Chapter 10, Transformers, discusses Transformers, the latest breakthrough in the domain of NLP which have outperformed many other previous state-of-the-art models. In this chapter, we will use the Hugging Face Transformers library to use pre-trained models for downstream tasks with ease. In this chapter, we will learn about the Transformer architecture in depth. This discussion will lead into a popular Transformer model called BERT, which we will use to solve a problem of question answering. We will discuss specific components found in BERT to effectively use it for the application. Next, we will train the model on a popular question-answer dataset known as SQUAD. Finally, we will evaluate the model on a test dataset and use the trained model to generate answers for unseen questions.

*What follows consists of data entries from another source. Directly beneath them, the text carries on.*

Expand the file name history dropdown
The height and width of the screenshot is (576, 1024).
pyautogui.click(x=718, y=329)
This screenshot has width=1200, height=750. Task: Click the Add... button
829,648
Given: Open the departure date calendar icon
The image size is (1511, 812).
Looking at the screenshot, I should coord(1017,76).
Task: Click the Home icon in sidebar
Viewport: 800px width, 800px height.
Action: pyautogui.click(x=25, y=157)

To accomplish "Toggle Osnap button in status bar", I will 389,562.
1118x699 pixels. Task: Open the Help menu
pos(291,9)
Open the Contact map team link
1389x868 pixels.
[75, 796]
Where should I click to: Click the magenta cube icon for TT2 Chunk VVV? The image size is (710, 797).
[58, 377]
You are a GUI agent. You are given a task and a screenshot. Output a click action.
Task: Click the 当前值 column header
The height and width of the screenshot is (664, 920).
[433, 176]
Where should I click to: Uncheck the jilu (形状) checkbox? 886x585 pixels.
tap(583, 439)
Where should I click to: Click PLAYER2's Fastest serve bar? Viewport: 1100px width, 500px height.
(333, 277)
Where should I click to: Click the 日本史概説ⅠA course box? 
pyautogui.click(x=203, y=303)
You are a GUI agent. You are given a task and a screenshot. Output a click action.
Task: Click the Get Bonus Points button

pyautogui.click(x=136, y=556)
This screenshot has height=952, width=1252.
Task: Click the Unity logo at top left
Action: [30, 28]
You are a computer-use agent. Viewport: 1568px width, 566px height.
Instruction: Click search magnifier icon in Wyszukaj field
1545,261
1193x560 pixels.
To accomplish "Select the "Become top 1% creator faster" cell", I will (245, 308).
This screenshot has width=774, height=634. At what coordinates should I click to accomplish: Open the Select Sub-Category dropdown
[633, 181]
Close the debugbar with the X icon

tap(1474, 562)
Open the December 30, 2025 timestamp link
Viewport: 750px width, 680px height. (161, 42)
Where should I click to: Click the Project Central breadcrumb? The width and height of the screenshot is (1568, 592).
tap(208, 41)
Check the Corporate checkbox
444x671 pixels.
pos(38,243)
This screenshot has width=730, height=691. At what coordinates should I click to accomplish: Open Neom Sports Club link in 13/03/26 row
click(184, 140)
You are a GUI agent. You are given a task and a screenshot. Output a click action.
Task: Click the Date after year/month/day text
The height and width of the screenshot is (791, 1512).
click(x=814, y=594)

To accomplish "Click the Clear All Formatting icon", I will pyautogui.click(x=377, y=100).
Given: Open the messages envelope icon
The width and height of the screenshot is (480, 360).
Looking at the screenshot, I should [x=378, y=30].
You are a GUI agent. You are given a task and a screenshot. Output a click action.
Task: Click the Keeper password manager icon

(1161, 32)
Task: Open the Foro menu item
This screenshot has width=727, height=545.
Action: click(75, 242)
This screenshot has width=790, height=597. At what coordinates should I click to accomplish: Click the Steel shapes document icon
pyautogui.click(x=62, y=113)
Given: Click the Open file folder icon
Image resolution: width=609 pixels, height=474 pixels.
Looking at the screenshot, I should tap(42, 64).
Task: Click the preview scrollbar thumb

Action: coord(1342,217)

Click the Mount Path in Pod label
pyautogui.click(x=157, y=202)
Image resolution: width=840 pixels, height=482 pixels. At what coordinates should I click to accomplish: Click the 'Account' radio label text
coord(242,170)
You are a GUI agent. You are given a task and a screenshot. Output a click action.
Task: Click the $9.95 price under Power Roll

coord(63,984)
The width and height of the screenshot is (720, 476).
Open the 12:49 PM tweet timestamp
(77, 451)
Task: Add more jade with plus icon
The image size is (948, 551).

Chapter 11, Image Captioning with Transformers, looks at another exciting application, where Transformers are used to generate captions (that is, descriptions) for images. This application is interesting because it shows us how to combine two different types of models as well as how to learn with multimodal data (for example, images and text). Here, we will use a pre-trained Vision Transformer model that generates a rich hidden representation for a given image. This representation, along with caption tokens, is fed to a text-based Transformer model. The text-based Transformer predicts the next caption token, given previous caption tokens. Once the model is trained, we will evaluate the captions generated by our model, both qualitatively and quantitatively. We will also discuss some of the popular metrics used to measure the quality of sequences such as image captions.

Appendix A: Mathematical Foundations and Advanced TensorFlow, introduces various mathematical data structures (for example, matrices) and operations (for example, a matrix inverse). We will also discuss several important concepts in probability. Finally, we will walk you through a guide aimed at teaching you to use TensorBoard to visualize word embeddings. TensorBoard is a handy visualization tool that is shipped with TensorFlow. This can be used to visualize and monitor various variables in your TensorFlow client.